El cierre de Rec Room marca el final de uno de los proyectos más ambiciosos dentro del mundo de la realidad virtual. Durante años, fue un espacio donde millones de jugadores crearon, compartieron y socializaron, pero la combinación de altos costes y un mercado cambiante terminó llevando a la plataforma a su límite.
El final de un proyecto que parecía imparable
Durante una década, Rec Room se consolidó como uno de los referentes del contenido generado por usuarios dentro del gaming y la realidad virtual. Con más de 150 millones de jugadores y millones de experiencias creadas por la comunidad, el proyecto parecía tener todo para mantenerse a largo plazo.
Sin embargo, detrás de esas cifras existía una realidad más compleja. Mantener servidores, infraestructura y desarrollo en un entorno como el de la VR implica costes elevados, y en un contexto donde el mercado perdió impulso, sostener ese modelo se volvió cada vez más difícil.
La decisión final fue clara. Cerrar.
Can't believe Rec Room is shutting down on June 1st. "Despite the popularity, we never quite figured out how to make Rec Room a sustainably profitable business. Our costs always ended up overwhelming the revenue we brought in" pic.twitter.com/3I74eBkXBq
— Nathie (@NathieVR) March 30, 2026
Un cierre progresivo para la comunidad
Lejos de un apagón inmediato, el equipo optó por un proceso escalonado que permite a los usuarios despedirse y recuperar parte de su contenido. Desde finales de marzo ya no es posible crear nuevas cuentas ni acceder a ciertos servicios, y en las semanas siguientes se irán desactivando funciones clave como la compra de moneda virtual o la monetización para creadores.
El cierre definitivo llegará el 1 de junio de 2026, cuando los servidores se apaguen por completo y el acceso a la plataforma deje de estar disponible.
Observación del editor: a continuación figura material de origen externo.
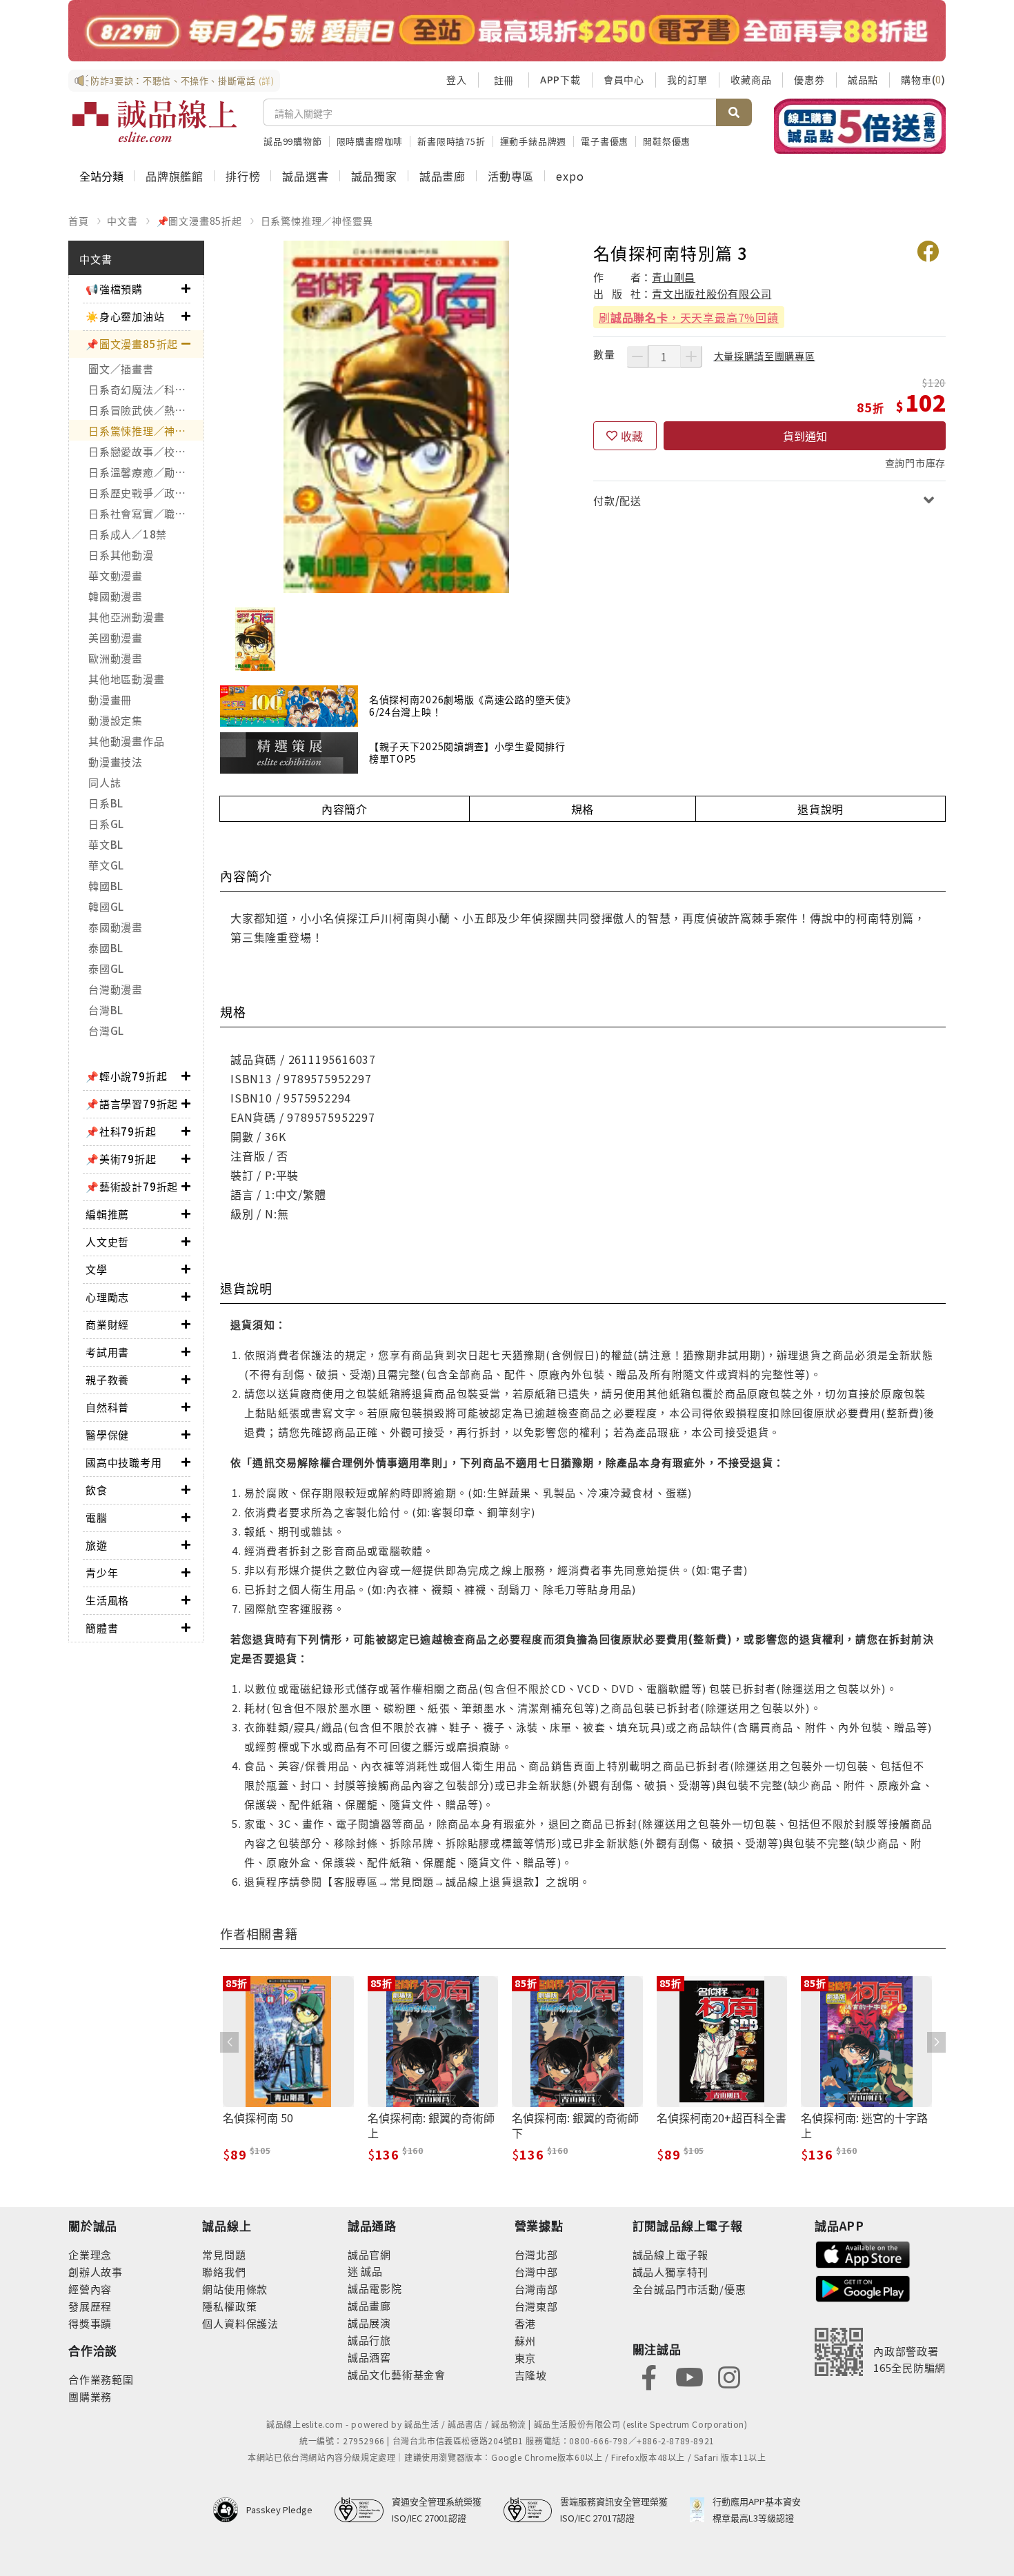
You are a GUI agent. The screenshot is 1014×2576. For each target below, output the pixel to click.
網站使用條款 (235, 2289)
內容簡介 (344, 809)
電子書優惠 (604, 141)
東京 (526, 2358)
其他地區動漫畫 (126, 679)
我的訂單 (687, 79)
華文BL (105, 844)
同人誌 (104, 782)
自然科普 (107, 1407)
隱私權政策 (229, 2306)
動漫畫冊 (110, 699)
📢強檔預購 (114, 288)
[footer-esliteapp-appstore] (863, 2253)
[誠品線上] (154, 121)
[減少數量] (637, 356)
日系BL (105, 803)
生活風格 (107, 1600)
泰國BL (105, 947)
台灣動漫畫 (115, 989)
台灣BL (105, 1010)
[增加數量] (691, 356)
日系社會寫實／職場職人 (145, 513)
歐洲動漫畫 (115, 658)
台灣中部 (536, 2271)
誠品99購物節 (293, 141)
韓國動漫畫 (115, 596)
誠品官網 (369, 2254)
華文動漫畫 (115, 575)
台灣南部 (536, 2289)
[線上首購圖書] (860, 126)
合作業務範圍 (101, 2379)
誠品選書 (305, 176)
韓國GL (106, 906)
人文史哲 (107, 1241)
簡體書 (102, 1627)
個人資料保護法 (240, 2323)
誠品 (371, 2271)
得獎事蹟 (90, 2323)
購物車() (923, 79)
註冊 (503, 80)
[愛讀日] (507, 30)
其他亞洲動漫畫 (126, 617)
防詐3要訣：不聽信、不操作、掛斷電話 (182, 80)
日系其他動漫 (121, 554)
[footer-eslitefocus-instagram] (729, 2375)
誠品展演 (369, 2322)
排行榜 (243, 176)
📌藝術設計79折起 (132, 1186)
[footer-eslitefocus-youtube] (689, 2375)
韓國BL (105, 885)
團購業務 (90, 2396)
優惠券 (809, 79)
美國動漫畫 (115, 637)
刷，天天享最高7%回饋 (689, 317)
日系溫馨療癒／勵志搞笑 (145, 472)
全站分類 (101, 176)
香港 (526, 2323)
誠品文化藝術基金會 (397, 2374)
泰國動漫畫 (115, 927)
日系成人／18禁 (127, 534)
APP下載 (560, 79)
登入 (456, 79)
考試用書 (107, 1352)
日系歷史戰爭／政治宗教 (145, 492)
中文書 (122, 221)
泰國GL (106, 968)
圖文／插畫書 (121, 368)
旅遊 (97, 1545)
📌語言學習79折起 (132, 1103)
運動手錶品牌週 (533, 141)
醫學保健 (107, 1434)
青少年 (102, 1572)
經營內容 (90, 2289)
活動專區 (511, 176)
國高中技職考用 (124, 1462)
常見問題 (224, 2254)
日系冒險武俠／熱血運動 (145, 410)
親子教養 (107, 1379)
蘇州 (526, 2340)
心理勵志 (107, 1296)
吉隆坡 (531, 2375)
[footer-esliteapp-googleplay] (863, 2287)
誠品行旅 (369, 2340)
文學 (97, 1269)
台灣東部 (536, 2306)
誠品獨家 (374, 176)
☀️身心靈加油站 (125, 316)
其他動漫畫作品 (126, 741)
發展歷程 (90, 2306)
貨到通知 (805, 435)
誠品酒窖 (369, 2357)
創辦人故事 (95, 2271)
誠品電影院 (375, 2288)
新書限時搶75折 (451, 141)
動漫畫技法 (115, 761)
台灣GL (106, 1030)
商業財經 (107, 1324)
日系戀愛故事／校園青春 (145, 451)
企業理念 (90, 2254)
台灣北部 (536, 2254)
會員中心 (624, 79)
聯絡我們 (224, 2271)
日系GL (106, 823)
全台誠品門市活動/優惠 (689, 2289)
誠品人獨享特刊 (671, 2271)
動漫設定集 (115, 720)
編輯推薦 (107, 1214)
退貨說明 (820, 809)
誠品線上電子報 (671, 2254)
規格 (583, 809)
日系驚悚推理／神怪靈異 (317, 221)
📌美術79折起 (121, 1158)
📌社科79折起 (121, 1131)
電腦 (97, 1517)
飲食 (97, 1489)
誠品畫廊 (442, 176)
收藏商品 (750, 79)
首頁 (78, 221)
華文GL (106, 865)
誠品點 (863, 79)
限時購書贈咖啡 (370, 141)
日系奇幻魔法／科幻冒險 (145, 389)
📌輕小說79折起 (126, 1076)
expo (570, 176)
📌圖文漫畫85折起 (199, 221)
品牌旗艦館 (174, 176)
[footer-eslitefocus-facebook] (649, 2375)
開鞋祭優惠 (666, 141)
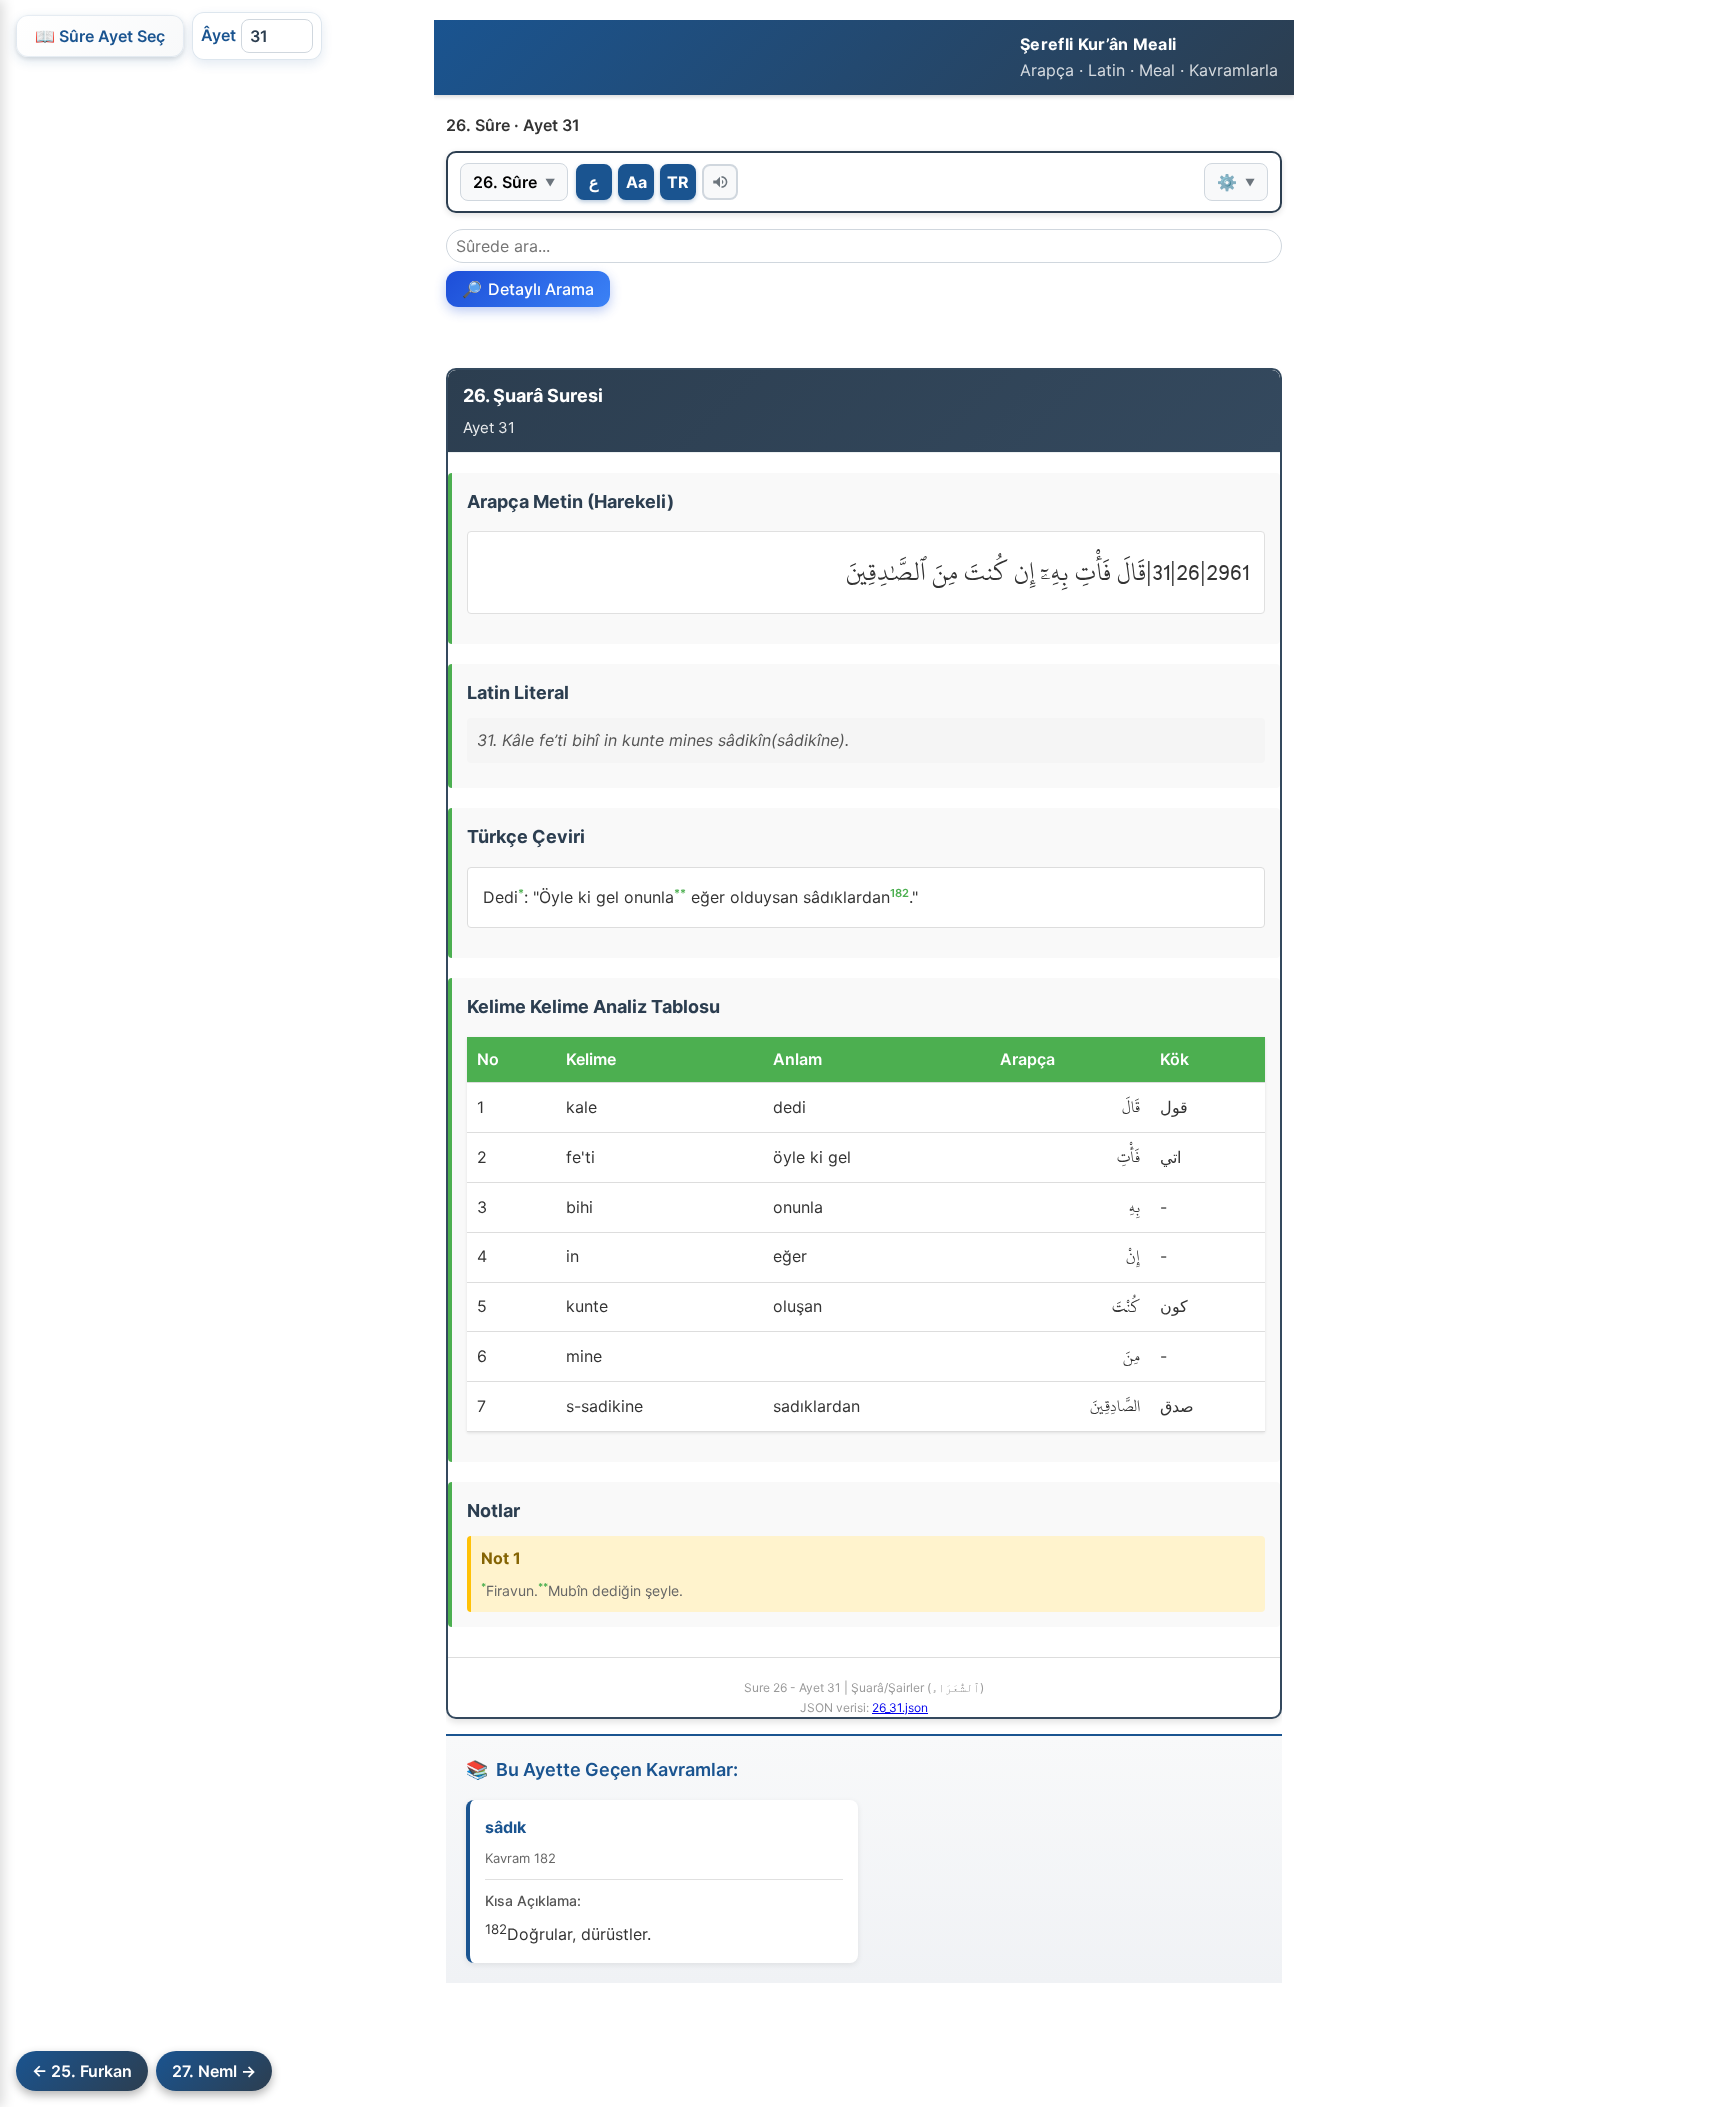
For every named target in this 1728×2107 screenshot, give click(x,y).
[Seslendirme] (720, 182)
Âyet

Este enfoque busca algo importante. Dar tiempo.
Guardar lo que queda
Uno de los aspectos más valorados de Rec Room era su carácter social y creativo, por lo que el estudio habilitó herramientas para que los jugadores puedan conservar parte de su experiencia. Desde fotografías hasta estadísticas del avatar, los usuarios podrán descargar recuerdos antes del cierre.
En el caso de los creadores, también existe la posibilidad de exportar datos de sus salas, permitiendo intentar reconstruir esos espacios en otras plataformas o motores como Unity.
No es lo mismo. Pero evita que todo desaparezca.
Un reflejo del momento que vive la VR
El cierre de Rec Room no es un caso aislado, sino parte de un contexto más amplio. La realidad virtual, que durante años fue presentada como el futuro inmediato del entretenimiento, atraviesa un momento de reajuste donde muchos proyectos no lograron sostener sus modelos de negocio.
Rec Room will shut down on June 1st after 10 years of operation (2016-2026). pic.twitter.com/4M2lDxvHup
— ToonHive (@ToonHive) March 31, 2026
Un legado que podría continuar
Aunque la plataforma desaparezca, su tecnología y parte de su equipo podrían tener continuidad. Reportes indican que Snap Inc. habría incorporado talento y activos vinculados al proyecto para su división de hardware XR.
Esto abre una posibilidad. Que Rec Room no desaparezca del todo. Sino que evolucione.
El cierre de una etapa
Más allá de los números, Rec Room fue durante años un espacio donde millones de personas se encontraron, crearon y compartieron experiencias. Su cierre no solo representa la caída de una plataforma, sino también el final de una forma de entender el metaverso.
Y deja una sensación clara. Que incluso los mundos virtuales más grandes pueden desaparecer. Cuando sostenerlos deja de ser posible.